Here are some top growth ETFs to consider for your investment portfolio:
Best growth ETFs
iShares Russell Top 200 Growth ETF (IWY)
The IWY ETF tracks an index of large-cap U.S. growth stocks, with a strong track record over five and ten years. It is heavily concentrated in high-quality tech stocks such as Apple, Amazon, and Microsoft.
- 5-year returns (annualized): 19.4 percent
- Expense ratio: 0.20 percent
- Dividend yield: 0.5 percent
Schwab U.S. Large-Cap Growth ETF (SCHG)
The SCHG ETF tracks the Dow Jones U.S. Large-Cap Growth Total Stock Market Index, focusing on information technology stocks like Apple. It has delivered strong returns with a low expense ratio.
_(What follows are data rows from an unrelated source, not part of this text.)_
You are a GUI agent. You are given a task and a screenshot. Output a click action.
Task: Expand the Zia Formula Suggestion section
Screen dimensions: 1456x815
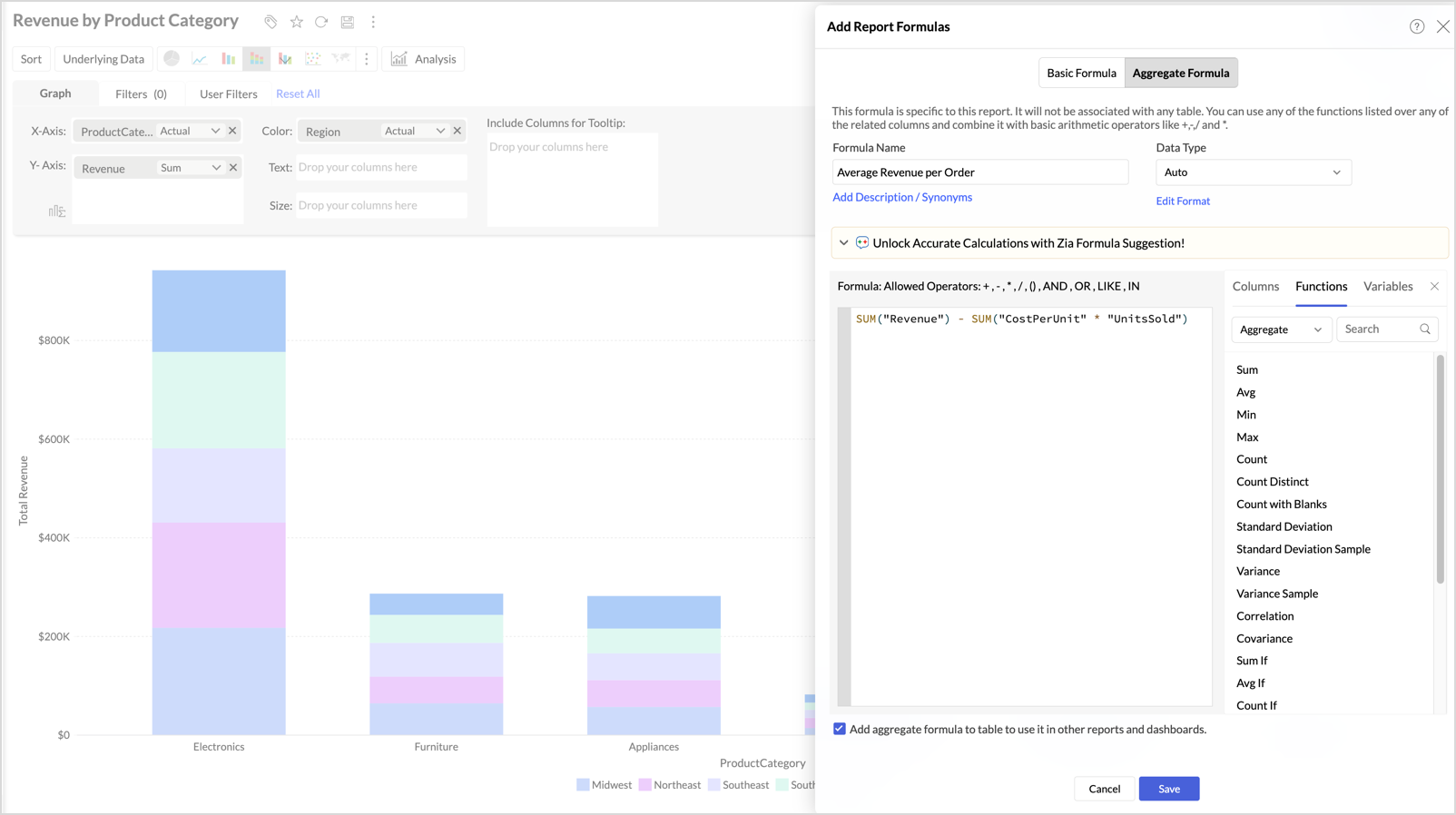coord(844,243)
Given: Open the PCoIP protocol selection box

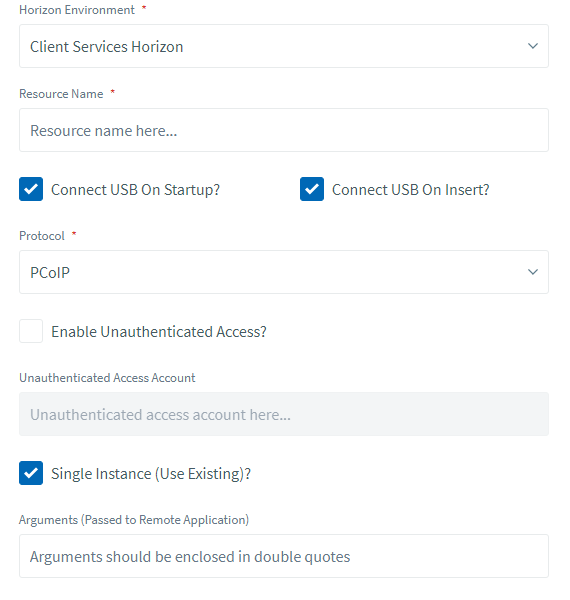Looking at the screenshot, I should [x=284, y=272].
- 5-year returns (annualized): 18.7 percent
- Expense ratio: 0.04 percent
- Dividend yield: 0.4 percent
Vanguard Mega Cap Growth ETF (MGK)
The MGK ETF aims to track the CRSP U.S. Mega Cap Growth Index, comprising the largest publicly traded U.S. stocks. It is heavily invested in information technology and consumer discretionary stocks.
- 5-year returns (annualized): 18.5 percent
- Expense ratio: 0.07 percent
- Dividend yield: 0.4 percent
Vanguard Russell 1000 Growth ETF (VONG)
The VONG ETF invests in stocks from the Russell 1000 Growth Index, focusing on large U.S. growth companies in sectors like information technology and healthcare.
- 5-year returns (annualized): 17.7 percent
- Expense ratio: 0.08 percent
- Dividend yield: 0.6 percent
iShares Russell 1000 Growth ETF (IWF)
The IWF ETF tracks an index of large- and mid-cap growth stocks, including major companies like Apple and Alphabet. It has delivered strong returns over time.
- 5-year returns (annualized): 17.6 percent
- Expense ratio: 0.19 percent
- Dividend yield: 0.6 percent
SPDR Portfolio S&P 500 Growth ETF (SPYG)
The SPYG ETF focuses on large-cap growth stocks in the S&P 500 Growth Index, including top performers like Apple, Amazon, and Microsoft.
- 5-year returns (annualized): 15.5 percent
- Expense ratio: 0.04 percent
- Dividend yield: 0.8 percent
Invesco S&P 500 GARP ETF (SPGP)
The SPGP ETF is based on the S&P 500 Growth at a Reasonable Price Index, focusing on stocks that score well on growth, quality, and value metrics.
- 5-year returns (annualized): 13.9 percent
- Expense ratio: 0.34 percent
- Dividend yield: 1.4 percent
Conclusion
Investing in growth ETFs can provide a convenient and efficient way to gain exposure to high-performing stocks without the need for extensive research. By choosing the right ETFs, investors can enjoy strong returns over time and minimize the complexities of stock picking. For a comprehensive list of top ETFs, be sure to explore Bankrate’s recommendations.
Editorial Disclaimer: It is advisable for all investors to conduct their own research before making investment decisions. Past performance does not guarantee future results in investment products.